Entries from a dataset
= = = =
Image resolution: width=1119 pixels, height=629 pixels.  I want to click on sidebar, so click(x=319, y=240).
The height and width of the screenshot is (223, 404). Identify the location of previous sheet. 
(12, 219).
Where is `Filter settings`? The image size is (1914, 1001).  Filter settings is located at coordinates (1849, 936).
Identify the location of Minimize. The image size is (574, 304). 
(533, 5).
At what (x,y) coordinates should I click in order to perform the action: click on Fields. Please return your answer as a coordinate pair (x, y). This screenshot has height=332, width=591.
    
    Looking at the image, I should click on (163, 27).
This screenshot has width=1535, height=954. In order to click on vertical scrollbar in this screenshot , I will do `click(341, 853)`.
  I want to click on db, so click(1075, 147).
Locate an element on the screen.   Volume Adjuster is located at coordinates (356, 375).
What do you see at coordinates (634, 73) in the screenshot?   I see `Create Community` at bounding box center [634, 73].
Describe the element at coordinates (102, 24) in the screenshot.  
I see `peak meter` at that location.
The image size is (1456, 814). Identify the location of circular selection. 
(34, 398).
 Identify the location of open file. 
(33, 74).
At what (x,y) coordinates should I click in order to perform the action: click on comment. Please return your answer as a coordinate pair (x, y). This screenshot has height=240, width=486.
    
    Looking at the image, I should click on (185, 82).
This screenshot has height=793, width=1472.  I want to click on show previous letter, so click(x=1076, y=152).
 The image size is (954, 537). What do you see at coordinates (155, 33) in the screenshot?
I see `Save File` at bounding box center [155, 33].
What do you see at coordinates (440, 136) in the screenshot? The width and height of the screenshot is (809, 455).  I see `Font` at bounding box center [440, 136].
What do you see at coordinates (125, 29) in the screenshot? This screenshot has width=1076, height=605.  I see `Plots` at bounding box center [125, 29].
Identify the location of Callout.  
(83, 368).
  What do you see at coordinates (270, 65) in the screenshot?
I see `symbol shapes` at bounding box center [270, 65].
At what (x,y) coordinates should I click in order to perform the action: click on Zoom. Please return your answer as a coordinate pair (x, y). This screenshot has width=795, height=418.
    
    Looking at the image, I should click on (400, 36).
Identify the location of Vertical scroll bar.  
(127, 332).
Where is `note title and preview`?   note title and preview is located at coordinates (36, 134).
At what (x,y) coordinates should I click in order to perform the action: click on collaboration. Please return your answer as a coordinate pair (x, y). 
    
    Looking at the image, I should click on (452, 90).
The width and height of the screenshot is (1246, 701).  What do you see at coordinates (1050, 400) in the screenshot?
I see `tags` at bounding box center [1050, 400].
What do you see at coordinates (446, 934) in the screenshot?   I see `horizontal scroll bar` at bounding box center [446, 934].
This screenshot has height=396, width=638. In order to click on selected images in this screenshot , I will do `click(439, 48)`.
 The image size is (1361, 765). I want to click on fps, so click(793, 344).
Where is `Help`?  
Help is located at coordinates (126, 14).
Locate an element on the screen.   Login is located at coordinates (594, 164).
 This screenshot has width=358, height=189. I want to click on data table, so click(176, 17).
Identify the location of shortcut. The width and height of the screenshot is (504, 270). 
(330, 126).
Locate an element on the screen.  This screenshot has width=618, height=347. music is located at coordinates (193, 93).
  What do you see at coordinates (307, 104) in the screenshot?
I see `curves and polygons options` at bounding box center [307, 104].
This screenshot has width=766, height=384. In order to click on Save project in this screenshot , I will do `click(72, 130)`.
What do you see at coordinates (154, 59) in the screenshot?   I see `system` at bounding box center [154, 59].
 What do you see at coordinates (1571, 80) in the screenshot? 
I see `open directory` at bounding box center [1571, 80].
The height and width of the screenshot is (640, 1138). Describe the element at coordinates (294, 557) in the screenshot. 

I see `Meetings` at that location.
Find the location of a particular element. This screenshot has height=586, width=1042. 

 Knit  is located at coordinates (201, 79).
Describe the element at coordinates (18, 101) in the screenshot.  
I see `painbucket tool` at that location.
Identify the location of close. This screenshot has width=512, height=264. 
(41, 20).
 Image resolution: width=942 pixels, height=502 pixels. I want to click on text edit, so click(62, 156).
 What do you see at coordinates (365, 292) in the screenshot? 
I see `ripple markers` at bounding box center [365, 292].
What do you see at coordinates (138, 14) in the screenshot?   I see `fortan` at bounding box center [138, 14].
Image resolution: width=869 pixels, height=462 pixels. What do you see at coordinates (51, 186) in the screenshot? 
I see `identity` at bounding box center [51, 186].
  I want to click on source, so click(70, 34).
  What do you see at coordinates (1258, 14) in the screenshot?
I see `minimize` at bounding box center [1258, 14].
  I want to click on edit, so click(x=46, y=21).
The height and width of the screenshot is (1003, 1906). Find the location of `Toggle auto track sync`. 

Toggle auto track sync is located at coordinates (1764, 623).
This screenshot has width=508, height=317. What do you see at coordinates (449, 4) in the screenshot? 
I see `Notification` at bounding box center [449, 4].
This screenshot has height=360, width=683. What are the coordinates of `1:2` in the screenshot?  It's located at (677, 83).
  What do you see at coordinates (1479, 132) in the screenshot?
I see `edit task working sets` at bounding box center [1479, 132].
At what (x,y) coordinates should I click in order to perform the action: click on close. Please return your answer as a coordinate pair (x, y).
= = = =
- Task brief -
Copy out the lines of the listing above verbatim, from the line containing "Identify the location of Minimize." through the line containing "coordinates (36, 134).", with both of those lines included.

- Final result -
Identify the location of Minimize. The image size is (574, 304). 
(533, 5).
At what (x,y) coordinates should I click in order to perform the action: click on Fields. Please return your answer as a coordinate pair (x, y). This screenshot has height=332, width=591.
    
    Looking at the image, I should click on (163, 27).
This screenshot has width=1535, height=954. In order to click on vertical scrollbar in this screenshot , I will do `click(341, 853)`.
  I want to click on db, so click(1075, 147).
Locate an element on the screen.   Volume Adjuster is located at coordinates (356, 375).
What do you see at coordinates (634, 73) in the screenshot?   I see `Create Community` at bounding box center [634, 73].
Describe the element at coordinates (102, 24) in the screenshot.  
I see `peak meter` at that location.
The image size is (1456, 814). Identify the location of circular selection. 
(34, 398).
 Identify the location of open file. 
(33, 74).
At what (x,y) coordinates should I click in order to perform the action: click on comment. Please return your answer as a coordinate pair (x, y). This screenshot has height=240, width=486.
    
    Looking at the image, I should click on (185, 82).
This screenshot has height=793, width=1472.  I want to click on show previous letter, so click(x=1076, y=152).
 The image size is (954, 537). What do you see at coordinates (155, 33) in the screenshot?
I see `Save File` at bounding box center [155, 33].
What do you see at coordinates (440, 136) in the screenshot? The width and height of the screenshot is (809, 455).  I see `Font` at bounding box center [440, 136].
What do you see at coordinates (125, 29) in the screenshot? This screenshot has width=1076, height=605.  I see `Plots` at bounding box center [125, 29].
Identify the location of Callout.  
(83, 368).
  What do you see at coordinates (270, 65) in the screenshot?
I see `symbol shapes` at bounding box center [270, 65].
At what (x,y) coordinates should I click in order to perform the action: click on Zoom. Please return your answer as a coordinate pair (x, y). This screenshot has width=795, height=418.
    
    Looking at the image, I should click on (400, 36).
Identify the location of Vertical scroll bar.  
(127, 332).
Where is `note title and preview`?   note title and preview is located at coordinates (36, 134).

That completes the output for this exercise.